Explore the Architecture
ClickHouse is architected with a layered design for high performance and flexibility.

Core Layers
Query Processing Layer: This layer handles parsing, logical/physical plan building, and execution using a vectorized engine, similar to MonetDB/X100. It supports SQL, PRQL, and Kusto-like KQL. Runtime optimizations such as opportunistic compilation make it extremely efficient across diverse query types and data patterns.
Storage Layer: The storage backend is pluggable with multiple table engines:
- MergeTree engines (e.g. ReplacingMergeTree, AggregatingMergeTree) form the core persistent format. Based on LSM-tree principles, they maintain sorted parts and continuously merge them in the background.
- Special-purpose engines like Dictionaries support fast in-memory key-value lookups (even from external sources), and Distributed engines allow transparent sharding across nodes.
- Virtual engines integrate with external systems like MySQL, Kafka, S3, Iceberg, and Redis for both read and write, enabling data federation and hybrid architectures.
Integration Layer: Facilitates connections to external systems via protocols (MySQL, PostgreSQL, HTTP), or direct engine bindings. It also includes observability, role-based access control, and backup hooks.
Access Layer: Manages sessions, authentication, and protocol-level communication with clients.
Performance Engineering
ClickHouse emphasizes low-level optimizations:
- It chooses from 30+ hash table implementations dynamically at runtime.
- Uses data-aware algorithms for sorting, filtering, and join operations.
- Employs column-level compression codecs (like ZSTD, Gorilla, Delta, AES) for high-speed storage and efficient I/O.

------------------------------------------------------------

- Tasks to complete -
a) In the ClickHouse architecture overview, which query languages does the Query Processing Layer support?
b) Extend the ClickHouse architecture overview past its final line.

- Recorded information -
------------------------------------------------------------

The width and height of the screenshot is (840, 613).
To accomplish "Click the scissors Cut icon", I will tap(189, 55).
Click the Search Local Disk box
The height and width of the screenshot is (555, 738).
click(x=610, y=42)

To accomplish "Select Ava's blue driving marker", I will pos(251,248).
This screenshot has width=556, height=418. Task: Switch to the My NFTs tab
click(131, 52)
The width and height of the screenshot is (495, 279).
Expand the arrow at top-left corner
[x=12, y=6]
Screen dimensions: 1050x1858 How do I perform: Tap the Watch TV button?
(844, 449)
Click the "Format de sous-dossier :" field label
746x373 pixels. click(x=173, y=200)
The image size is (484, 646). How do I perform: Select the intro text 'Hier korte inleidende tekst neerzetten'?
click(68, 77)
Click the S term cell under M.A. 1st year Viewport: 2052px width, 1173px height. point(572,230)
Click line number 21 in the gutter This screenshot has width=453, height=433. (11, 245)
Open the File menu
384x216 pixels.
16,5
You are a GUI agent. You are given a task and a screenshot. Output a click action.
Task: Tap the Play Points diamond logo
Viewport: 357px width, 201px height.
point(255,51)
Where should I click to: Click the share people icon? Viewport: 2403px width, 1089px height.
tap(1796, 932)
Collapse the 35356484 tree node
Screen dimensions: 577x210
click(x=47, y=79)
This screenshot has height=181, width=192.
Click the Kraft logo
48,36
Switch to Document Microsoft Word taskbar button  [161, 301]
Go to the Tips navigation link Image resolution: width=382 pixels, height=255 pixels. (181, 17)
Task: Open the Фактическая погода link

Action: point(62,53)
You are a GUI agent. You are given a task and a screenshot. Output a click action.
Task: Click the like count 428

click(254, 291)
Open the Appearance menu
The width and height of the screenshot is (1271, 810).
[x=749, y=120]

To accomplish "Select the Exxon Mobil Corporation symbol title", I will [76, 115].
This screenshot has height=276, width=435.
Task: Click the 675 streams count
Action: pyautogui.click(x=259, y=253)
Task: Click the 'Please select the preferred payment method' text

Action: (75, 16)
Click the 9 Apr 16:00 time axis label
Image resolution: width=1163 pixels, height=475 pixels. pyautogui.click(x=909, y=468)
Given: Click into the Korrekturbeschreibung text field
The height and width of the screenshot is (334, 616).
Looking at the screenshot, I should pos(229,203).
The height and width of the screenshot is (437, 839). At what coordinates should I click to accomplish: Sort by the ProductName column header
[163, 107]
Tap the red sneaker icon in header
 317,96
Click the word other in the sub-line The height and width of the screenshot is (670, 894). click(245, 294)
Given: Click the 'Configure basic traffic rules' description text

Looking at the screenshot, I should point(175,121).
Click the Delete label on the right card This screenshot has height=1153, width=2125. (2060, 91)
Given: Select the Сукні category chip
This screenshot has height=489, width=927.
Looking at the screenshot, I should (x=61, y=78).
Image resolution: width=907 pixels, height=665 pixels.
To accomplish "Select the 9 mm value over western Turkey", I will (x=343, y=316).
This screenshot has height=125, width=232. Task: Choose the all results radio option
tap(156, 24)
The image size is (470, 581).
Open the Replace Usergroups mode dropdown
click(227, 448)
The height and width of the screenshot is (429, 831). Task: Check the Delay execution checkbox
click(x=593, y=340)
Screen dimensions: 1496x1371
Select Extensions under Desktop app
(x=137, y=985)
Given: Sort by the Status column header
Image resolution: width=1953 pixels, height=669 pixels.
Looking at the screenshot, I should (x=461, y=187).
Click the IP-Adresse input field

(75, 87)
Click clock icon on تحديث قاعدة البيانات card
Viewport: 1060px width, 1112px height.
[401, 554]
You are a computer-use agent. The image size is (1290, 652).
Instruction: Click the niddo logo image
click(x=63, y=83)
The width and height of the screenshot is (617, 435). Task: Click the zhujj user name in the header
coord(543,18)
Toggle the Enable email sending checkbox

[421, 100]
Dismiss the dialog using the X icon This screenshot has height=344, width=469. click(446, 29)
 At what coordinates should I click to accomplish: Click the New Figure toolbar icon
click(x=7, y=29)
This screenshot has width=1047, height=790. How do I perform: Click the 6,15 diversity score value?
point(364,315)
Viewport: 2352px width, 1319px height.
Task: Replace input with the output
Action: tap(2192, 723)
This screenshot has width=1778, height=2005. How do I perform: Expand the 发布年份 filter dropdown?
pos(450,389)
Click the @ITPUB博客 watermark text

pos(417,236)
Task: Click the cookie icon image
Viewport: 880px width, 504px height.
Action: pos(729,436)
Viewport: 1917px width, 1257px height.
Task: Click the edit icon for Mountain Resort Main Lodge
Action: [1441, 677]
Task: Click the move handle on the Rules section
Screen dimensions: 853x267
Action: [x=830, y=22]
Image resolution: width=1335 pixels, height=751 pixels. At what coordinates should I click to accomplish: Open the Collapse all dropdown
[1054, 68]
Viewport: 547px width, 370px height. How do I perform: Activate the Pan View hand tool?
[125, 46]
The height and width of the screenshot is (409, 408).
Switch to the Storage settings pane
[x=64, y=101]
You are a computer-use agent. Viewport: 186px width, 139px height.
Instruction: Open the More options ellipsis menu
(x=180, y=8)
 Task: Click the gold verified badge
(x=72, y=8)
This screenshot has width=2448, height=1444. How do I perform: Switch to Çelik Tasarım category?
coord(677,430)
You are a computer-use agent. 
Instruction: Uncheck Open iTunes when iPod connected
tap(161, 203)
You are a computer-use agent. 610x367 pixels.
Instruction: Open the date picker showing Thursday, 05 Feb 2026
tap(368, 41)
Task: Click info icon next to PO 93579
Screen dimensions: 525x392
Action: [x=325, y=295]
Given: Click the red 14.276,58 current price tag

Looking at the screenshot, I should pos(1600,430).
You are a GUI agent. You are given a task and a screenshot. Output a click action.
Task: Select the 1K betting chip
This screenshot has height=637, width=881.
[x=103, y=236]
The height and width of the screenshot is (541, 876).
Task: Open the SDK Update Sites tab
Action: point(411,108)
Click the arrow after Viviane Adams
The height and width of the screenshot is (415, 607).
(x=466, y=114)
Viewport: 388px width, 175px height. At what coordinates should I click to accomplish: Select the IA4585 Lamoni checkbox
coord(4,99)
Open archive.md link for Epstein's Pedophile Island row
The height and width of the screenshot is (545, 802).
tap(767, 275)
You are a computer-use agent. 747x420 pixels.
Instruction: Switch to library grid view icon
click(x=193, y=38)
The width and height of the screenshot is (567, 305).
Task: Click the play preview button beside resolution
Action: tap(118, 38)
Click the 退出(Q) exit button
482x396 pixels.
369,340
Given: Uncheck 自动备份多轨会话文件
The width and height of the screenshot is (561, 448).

------------------------------------------------------------

- Per-task outputs -
a) SQL, PRQL, and Kusto-like KQL.

b)
Sharding and Replication
- Sharding enables massive scalability by partitioning data horizontally across nodes.
- Replication is handled via ReplicatedMergeTree engines using a Raft-based coordination mechanism called Keeper (a C++ Zookeeper replacement).
- The Distributed engine provides a global view across shards.
Deployment Modes
- On-prem: Classic ClickHouse cluster or single-node server.
- Cloud: Fully-managed ClickHouse Cloud (autoscaling DBaaS).
- Standalone: CLI tool for local analytics, replacing tools like awk, grep.
- Embedded (chDB): In-process OLAP database, ideal for Jupyter/Pandas workflows. No IPC or serialization overhead.
For detailed information, see ClickHouse Architecture.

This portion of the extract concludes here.